Selanjutnya sesuai dengan Keputusan Menteri Pemerintahan Umum dan Otonomi Daerah Nomor : 1 tahun 1963 "KESATUAN PAGAR BAYA" diganti namanya menjadi “KESATUAN PAGAR PRAJA”.

Dengan diterbitkannya Undang-Undang Nomor 5 tahun1974, tentang Pokok-Pokok Pemerintahan di Daerah, maka nama “KESATUAN PAGAR PRAJA” dirubah lagi menjadi “SATUAN POLISI PAMONG PRAJA”, sebagai perangkat wilayah, yang melaksanakan tugas dekonsentrasi sesuai dengan bunyi Pasal 86 ayat 1.

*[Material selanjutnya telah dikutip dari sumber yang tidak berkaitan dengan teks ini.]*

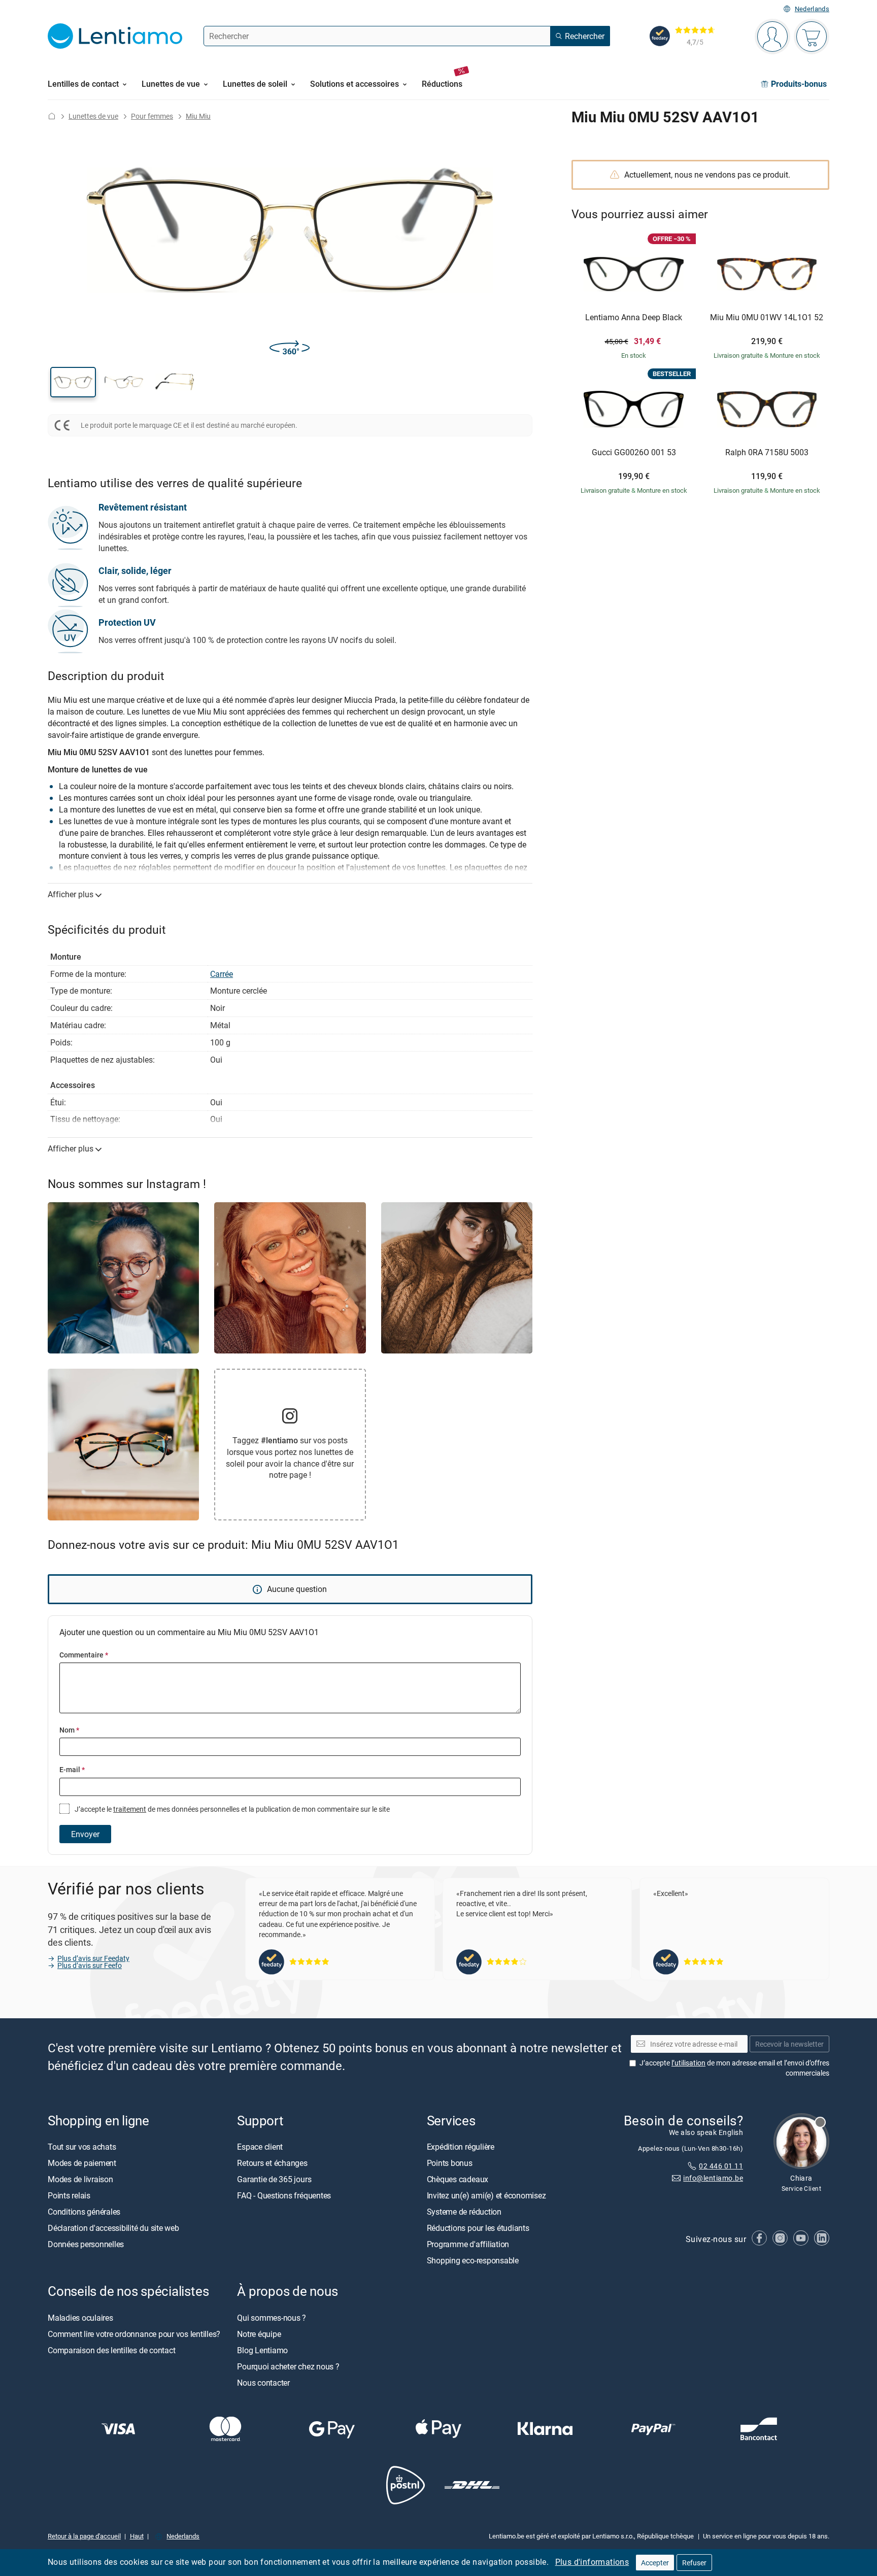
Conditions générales (84, 2211)
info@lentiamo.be (713, 2178)
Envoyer (85, 1834)
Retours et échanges (272, 2162)
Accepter (655, 2562)
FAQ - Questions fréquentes (284, 2195)
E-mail (72, 1769)
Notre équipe (259, 2333)
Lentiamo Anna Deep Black (633, 317)
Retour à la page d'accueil (84, 2535)
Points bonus (450, 2162)
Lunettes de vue (93, 116)
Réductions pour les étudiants (478, 2227)
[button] (73, 382)
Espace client (260, 2146)
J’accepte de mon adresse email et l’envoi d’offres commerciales (734, 2068)
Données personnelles (86, 2244)
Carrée (221, 973)
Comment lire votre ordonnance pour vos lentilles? (134, 2333)
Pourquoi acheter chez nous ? (288, 2365)
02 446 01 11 (721, 2166)
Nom (69, 1730)
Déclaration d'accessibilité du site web (113, 2227)
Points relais (69, 2195)
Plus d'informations (592, 2561)
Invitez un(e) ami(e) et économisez (486, 2195)
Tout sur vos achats (82, 2146)
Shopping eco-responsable (473, 2260)
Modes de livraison (80, 2179)
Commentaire (83, 1654)
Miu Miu (198, 116)
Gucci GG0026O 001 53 (634, 452)
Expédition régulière (460, 2146)
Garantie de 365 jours (274, 2179)
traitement (129, 1809)
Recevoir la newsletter (789, 2044)
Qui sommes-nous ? (271, 2317)
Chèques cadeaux (457, 2179)
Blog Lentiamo (262, 2349)
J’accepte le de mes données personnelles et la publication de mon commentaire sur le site (231, 1809)
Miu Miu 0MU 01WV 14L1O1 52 (766, 317)
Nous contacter (263, 2382)
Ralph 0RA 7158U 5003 (766, 452)
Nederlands (812, 9)
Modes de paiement (82, 2162)
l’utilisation (688, 2062)
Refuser (694, 2562)
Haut (137, 2535)
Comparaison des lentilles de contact (111, 2349)
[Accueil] (52, 116)
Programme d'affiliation (468, 2244)
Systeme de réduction (464, 2211)
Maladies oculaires (80, 2317)
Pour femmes (152, 116)
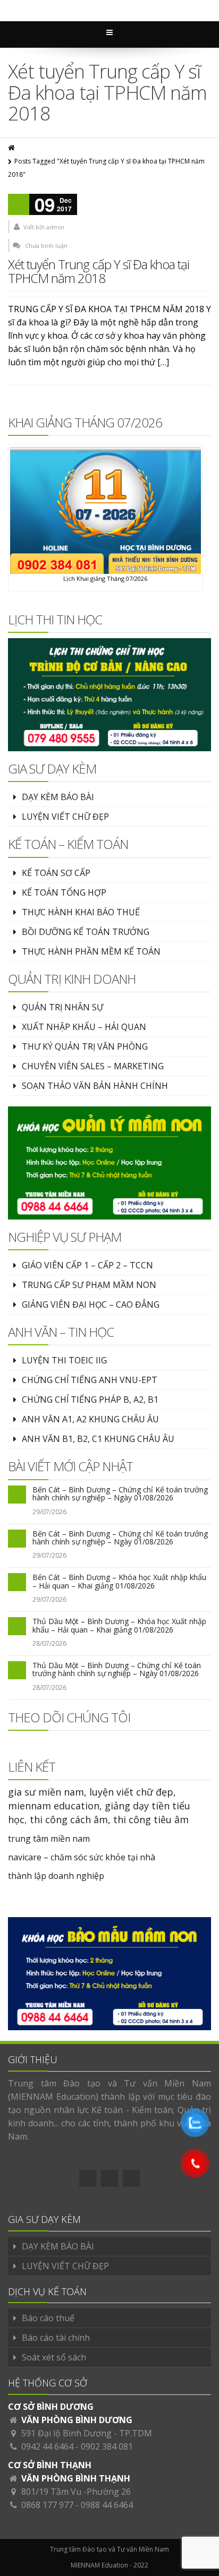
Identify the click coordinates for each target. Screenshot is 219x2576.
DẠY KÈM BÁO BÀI (58, 797)
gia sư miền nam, (48, 1791)
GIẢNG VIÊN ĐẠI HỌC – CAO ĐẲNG (90, 1304)
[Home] (12, 147)
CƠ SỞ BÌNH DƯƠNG (51, 2406)
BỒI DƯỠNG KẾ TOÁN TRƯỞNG (85, 932)
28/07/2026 (49, 1643)
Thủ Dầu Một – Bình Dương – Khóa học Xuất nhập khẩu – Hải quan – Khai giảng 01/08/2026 (119, 1625)
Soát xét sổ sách (54, 2357)
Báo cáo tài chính (56, 2337)
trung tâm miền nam (49, 1838)
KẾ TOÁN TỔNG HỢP (64, 892)
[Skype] (131, 2178)
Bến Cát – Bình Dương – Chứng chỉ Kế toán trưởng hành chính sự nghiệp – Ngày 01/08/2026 (120, 1493)
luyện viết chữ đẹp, (132, 1791)
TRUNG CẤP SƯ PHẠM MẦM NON (89, 1285)
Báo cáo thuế (48, 2318)
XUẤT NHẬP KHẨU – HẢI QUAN (84, 1027)
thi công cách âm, (70, 1819)
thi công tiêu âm (151, 1819)
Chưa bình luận (46, 246)
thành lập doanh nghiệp (56, 1876)
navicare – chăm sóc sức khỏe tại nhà (81, 1857)
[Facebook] (87, 2178)
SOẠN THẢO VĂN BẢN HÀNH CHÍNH (95, 1086)
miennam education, (55, 1805)
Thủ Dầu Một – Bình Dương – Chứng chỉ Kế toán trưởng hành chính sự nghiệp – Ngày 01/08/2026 (116, 1669)
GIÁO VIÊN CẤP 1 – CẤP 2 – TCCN (87, 1265)
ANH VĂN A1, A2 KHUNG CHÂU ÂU (90, 1419)
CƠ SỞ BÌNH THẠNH (49, 2465)
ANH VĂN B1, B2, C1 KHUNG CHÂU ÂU (98, 1439)
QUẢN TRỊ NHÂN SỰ (62, 1007)
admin (55, 227)
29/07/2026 (49, 1511)
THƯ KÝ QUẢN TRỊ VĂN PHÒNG (85, 1046)
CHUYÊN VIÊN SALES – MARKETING (93, 1066)
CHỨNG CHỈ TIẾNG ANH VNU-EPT (89, 1380)
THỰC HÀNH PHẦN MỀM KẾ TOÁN (91, 951)
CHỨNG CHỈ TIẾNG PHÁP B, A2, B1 (90, 1399)
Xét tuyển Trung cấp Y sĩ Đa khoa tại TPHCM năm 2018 (98, 271)
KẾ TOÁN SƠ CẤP (56, 873)
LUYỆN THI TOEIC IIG (64, 1360)
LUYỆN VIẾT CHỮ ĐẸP (65, 816)
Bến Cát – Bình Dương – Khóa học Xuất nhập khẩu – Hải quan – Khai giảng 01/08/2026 (119, 1581)
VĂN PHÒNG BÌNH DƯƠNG (76, 2420)
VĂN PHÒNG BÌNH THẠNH (75, 2478)
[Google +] (109, 2178)
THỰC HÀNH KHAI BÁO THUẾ (81, 912)
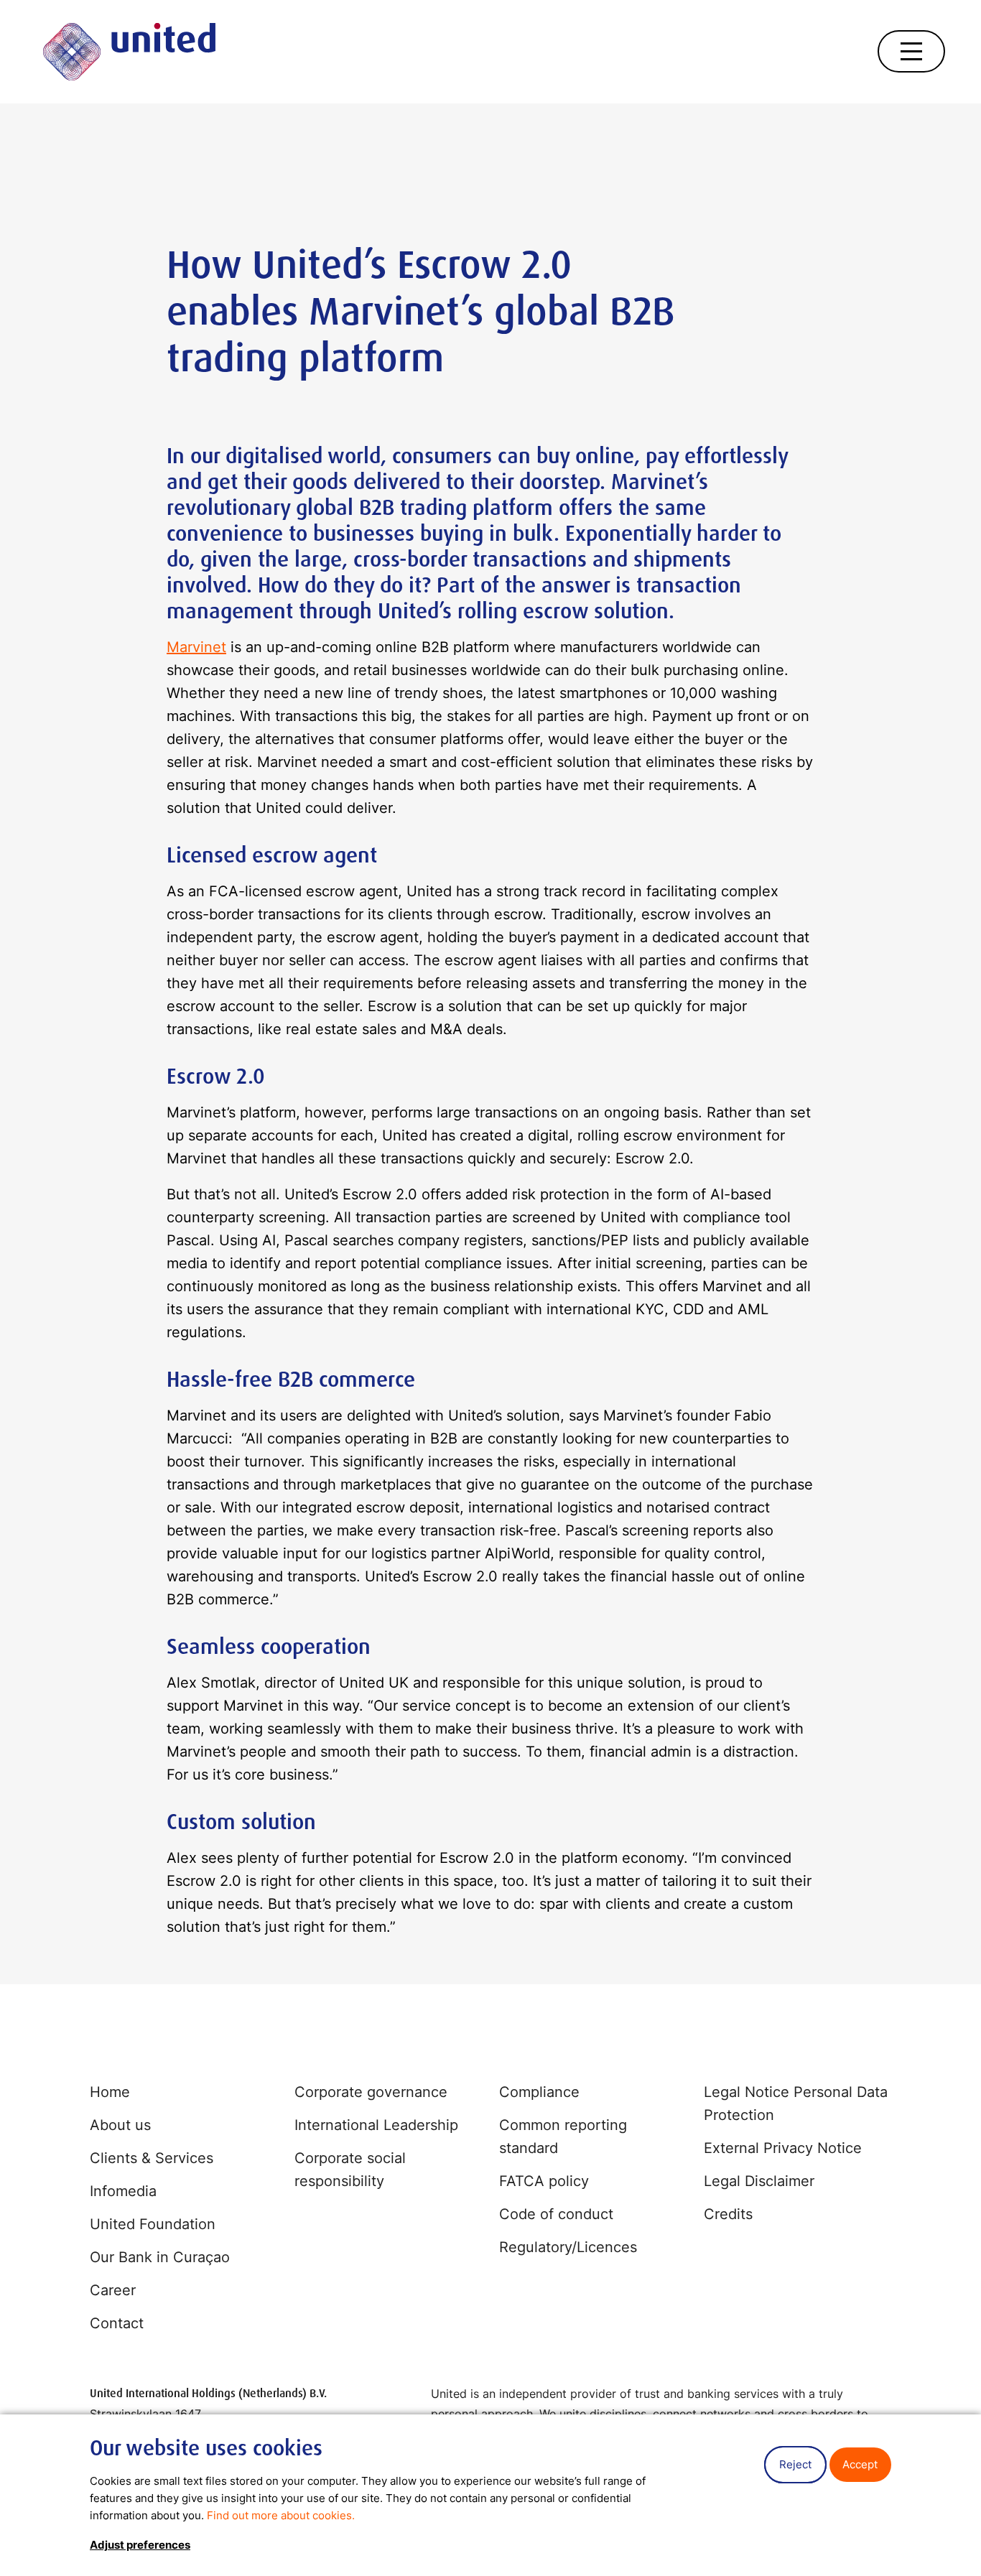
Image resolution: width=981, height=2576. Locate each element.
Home (110, 2092)
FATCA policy (544, 2181)
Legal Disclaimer (759, 2181)
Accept (860, 2464)
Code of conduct (556, 2214)
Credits (728, 2214)
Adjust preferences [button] (140, 2545)
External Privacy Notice (783, 2148)
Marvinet (196, 647)
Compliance (539, 2092)
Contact (117, 2323)
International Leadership (376, 2125)
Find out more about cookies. (281, 2515)
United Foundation (152, 2224)
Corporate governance (370, 2092)
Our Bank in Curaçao (160, 2257)
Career (113, 2290)
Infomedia (123, 2191)
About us (120, 2125)
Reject (795, 2464)
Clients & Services (151, 2158)
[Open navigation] (911, 51)
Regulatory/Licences (568, 2247)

Dari sejarah tersebut dapat kita pahami, bahwa tugas utama Polisi Pamonbg Praja pada waktu itu, menurut Peraturan Menteri Pemerntahan Umum dan Otonomi Daerah Nomor : 10 tahun 1962 tanggal 11 Juli 1962, adalah membantu para pejabat Pamong Praja khususnya di Tingkat Kecamatan, yang meliputi antara lain :
  • Pelaksanaan ronda desa atau kampung
  • Penjagaan kerusakan pengairan
  • Hal pemungutan pajak
  • Pelaksanaan kegiatan penyuntikan cacar
  • Kegiatan sensus dan
  • Penjagaan pelanggaran terhadap Peraturan Daerah, dan lain-lain pekerjaan, yang berhubungan dengan pekerjaan Pamong Praja

Secara lebih sistimatis, tugas dan wewenang Polisi Pamong Praja saat itu, meliputi antara lain :
  1. Segala pekerjaan yang bersifat Vertikal maupun otonom, terutama menjadi mediator antara Camat dan Kepala Desa atau sebaliknya.
  2. Melaksanakan Kebijakan Profesional Kepala Daerah, serta melakukan pengawasan dan pengamanan pelaksanaan Peraturan Pemerintah.
  3. Melakukan tindakan penuntutan terhadap pelanggaran Peraturan Daerah dan Peraturan Pemerintah
  4. Melakukan tugas Intelijen.

Dengan terbitnya Undang-undang Nomor 32 tahun 2004 tentang Peemerintahan Daerah, dan sesuai dengan bunyi pasal 148 ayat 1, Polisi Pamong Praja ditetapkan sebagai Perangkat Pemerintah Daerah, dengan tugas pokok menegakkan Peraturan Daerah, penyelenggaraan Ketertiban Umum dan Ketentraman Masyarakat, sebagai pelaksanaan tugas desentralisasi.